Whitman College Class of 2015,

Country: Lesotho


 When I got to Whitman College, I immediately felt at home. The friendly community made it so much easier to blend in and feel welcome. Coming from a United World College, I had expectations of what schooling should be like, and was worried about whether or not these would be met.
It got ingrained in me through UWC life, that education is a force to unite people, nations and cultures for peace and a sustainable future, and I wondered how this motto would be continued as I embarked on a different education system - the Whitman education system. What I realized as I got into my first class was that we not only have small classes that encourage us to know each other on a personal level, but we are also encouraged to speak up in class because in-class participation is one of the criteria by which we are graded.

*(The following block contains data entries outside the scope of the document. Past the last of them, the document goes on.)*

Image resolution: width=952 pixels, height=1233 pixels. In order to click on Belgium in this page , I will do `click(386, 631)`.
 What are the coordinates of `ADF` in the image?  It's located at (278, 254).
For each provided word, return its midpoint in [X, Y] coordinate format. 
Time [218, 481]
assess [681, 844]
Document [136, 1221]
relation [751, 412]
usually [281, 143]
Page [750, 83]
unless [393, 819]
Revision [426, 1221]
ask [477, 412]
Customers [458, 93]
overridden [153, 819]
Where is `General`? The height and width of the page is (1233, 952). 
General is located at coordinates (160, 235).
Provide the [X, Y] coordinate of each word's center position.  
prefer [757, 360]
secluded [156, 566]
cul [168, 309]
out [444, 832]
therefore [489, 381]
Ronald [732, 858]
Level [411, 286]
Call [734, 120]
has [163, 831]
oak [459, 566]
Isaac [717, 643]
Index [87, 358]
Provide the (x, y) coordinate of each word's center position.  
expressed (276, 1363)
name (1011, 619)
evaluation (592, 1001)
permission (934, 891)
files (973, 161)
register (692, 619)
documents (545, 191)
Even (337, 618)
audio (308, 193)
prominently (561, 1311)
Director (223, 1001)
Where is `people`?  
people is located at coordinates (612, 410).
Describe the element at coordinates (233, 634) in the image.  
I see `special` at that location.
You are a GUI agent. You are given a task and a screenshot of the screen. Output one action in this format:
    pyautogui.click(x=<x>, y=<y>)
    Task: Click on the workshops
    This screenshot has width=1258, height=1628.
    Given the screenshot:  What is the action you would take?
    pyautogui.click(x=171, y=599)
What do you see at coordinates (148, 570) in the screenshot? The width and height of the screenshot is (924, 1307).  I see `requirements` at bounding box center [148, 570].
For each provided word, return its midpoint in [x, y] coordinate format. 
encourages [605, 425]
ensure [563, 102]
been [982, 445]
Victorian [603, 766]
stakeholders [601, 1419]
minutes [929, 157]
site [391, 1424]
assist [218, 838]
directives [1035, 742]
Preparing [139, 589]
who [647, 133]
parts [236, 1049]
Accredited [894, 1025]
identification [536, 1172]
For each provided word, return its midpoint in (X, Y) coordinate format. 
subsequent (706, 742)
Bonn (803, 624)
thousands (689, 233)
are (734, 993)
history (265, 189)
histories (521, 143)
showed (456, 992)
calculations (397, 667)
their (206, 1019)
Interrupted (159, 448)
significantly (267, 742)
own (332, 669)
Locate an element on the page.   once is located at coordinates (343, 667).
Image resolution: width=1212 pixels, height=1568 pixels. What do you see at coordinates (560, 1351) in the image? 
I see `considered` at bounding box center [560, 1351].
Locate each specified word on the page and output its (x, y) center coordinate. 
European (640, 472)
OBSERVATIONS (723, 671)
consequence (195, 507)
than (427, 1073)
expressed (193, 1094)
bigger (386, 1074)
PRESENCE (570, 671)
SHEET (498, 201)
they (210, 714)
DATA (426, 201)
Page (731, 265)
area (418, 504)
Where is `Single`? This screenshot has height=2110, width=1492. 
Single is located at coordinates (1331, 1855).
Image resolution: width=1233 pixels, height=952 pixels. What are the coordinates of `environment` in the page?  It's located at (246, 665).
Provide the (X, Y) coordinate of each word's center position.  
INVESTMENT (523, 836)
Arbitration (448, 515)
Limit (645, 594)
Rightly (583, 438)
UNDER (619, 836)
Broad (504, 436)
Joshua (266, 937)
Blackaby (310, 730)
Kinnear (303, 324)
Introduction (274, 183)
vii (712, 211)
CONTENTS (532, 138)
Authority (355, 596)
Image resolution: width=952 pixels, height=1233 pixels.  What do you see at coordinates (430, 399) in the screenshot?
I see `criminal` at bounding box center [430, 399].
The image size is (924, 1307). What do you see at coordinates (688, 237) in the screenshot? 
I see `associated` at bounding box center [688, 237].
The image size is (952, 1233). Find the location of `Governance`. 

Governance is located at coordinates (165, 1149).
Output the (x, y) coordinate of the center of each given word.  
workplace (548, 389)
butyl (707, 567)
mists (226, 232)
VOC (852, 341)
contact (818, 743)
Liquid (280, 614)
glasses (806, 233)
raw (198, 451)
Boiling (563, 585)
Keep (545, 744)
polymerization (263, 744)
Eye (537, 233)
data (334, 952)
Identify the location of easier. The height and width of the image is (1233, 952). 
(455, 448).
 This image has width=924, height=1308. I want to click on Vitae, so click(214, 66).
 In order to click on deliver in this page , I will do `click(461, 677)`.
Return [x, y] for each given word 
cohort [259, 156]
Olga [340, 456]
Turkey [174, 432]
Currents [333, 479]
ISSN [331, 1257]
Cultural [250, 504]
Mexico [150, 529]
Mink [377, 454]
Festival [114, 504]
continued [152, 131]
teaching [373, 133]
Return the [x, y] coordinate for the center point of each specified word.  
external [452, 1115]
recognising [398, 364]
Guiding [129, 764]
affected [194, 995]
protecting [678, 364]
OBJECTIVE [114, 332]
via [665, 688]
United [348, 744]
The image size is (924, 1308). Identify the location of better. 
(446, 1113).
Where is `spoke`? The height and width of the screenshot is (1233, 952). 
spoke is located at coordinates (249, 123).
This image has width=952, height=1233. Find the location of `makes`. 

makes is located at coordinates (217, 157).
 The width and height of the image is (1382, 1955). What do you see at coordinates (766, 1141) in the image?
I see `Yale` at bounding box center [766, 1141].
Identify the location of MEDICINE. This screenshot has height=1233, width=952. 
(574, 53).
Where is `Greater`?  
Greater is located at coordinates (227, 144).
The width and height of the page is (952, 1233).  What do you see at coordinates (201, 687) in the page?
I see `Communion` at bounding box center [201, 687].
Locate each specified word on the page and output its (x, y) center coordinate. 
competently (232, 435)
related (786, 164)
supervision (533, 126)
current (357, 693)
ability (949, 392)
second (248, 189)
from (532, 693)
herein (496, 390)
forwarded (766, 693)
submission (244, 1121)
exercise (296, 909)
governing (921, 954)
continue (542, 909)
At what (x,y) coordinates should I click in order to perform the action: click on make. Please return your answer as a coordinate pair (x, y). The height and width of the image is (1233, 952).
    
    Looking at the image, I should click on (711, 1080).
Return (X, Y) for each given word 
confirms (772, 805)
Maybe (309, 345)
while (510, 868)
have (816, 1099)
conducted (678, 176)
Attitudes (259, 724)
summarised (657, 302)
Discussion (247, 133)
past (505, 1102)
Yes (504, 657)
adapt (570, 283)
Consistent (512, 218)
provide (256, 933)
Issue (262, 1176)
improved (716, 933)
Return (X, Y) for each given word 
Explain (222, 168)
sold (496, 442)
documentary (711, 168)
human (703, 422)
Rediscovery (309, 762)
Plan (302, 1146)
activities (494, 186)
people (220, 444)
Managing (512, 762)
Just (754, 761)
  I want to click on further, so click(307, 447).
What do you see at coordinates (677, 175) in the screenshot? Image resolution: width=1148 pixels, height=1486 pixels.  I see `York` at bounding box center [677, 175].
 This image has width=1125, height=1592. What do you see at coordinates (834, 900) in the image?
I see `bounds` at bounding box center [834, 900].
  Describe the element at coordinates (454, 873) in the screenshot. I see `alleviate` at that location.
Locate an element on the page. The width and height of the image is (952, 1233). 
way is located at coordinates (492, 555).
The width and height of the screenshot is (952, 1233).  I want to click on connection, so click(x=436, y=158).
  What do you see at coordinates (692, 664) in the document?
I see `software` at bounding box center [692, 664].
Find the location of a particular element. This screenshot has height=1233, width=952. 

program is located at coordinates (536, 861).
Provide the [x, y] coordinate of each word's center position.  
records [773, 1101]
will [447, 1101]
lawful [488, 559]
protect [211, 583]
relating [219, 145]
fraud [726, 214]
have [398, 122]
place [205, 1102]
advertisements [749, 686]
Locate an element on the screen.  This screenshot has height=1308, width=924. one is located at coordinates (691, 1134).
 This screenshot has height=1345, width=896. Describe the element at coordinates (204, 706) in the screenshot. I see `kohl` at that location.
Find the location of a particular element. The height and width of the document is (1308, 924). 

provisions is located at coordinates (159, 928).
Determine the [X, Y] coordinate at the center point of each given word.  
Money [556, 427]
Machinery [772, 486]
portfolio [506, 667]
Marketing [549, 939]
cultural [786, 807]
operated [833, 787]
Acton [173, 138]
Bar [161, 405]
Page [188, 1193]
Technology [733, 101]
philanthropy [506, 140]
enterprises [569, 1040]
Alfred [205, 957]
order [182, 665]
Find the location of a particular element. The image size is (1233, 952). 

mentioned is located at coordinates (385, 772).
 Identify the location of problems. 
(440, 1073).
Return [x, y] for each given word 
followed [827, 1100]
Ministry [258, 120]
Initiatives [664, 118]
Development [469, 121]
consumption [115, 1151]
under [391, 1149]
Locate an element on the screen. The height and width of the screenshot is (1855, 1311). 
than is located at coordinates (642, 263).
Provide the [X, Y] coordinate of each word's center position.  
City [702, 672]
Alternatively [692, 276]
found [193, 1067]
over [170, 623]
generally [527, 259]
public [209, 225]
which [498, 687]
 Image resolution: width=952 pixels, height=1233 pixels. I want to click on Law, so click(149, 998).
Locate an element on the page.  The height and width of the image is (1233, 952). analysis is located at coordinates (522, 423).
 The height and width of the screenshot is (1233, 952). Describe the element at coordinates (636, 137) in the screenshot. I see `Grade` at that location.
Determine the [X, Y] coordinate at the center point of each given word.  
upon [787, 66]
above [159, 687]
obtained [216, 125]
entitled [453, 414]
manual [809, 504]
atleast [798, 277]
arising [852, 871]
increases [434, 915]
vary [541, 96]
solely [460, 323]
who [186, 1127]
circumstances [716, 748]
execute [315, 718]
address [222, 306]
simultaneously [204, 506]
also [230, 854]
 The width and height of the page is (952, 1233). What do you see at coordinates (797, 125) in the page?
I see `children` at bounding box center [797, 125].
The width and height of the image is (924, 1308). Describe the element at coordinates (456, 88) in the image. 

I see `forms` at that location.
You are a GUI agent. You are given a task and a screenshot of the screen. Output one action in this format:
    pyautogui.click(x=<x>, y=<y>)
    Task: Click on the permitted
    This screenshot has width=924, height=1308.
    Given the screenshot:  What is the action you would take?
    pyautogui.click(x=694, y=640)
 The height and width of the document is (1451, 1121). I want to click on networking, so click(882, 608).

Few classes at Whitman take on a lecture style, and the majority are of seminar-type, which ensures that the students spearhead discussions with the guidance of professors.
I will admit, I thought that cultural diversity was not very prominent on campus, but I soon realized that diversity comes in many forms; musical talent, religious beliefs and many more, and so students from many backgrounds are united at Whitman.
The wealth of student activities also guarantees a suitable environment for everyone. Take me for example, an individual who likes the idea of sports, but isn’t into competition. We have intramural sports teams in which I can play whenever I want to, but there is no obligation to have daily practice sessions. We also have countless other activities in which I had never even imagined I would want to try. In general, the Whitman community is the surrogate home away from UWC schools.

Stephen Moerane, Waterford Kamhlaba, Whitman Freshman year, Lesotho.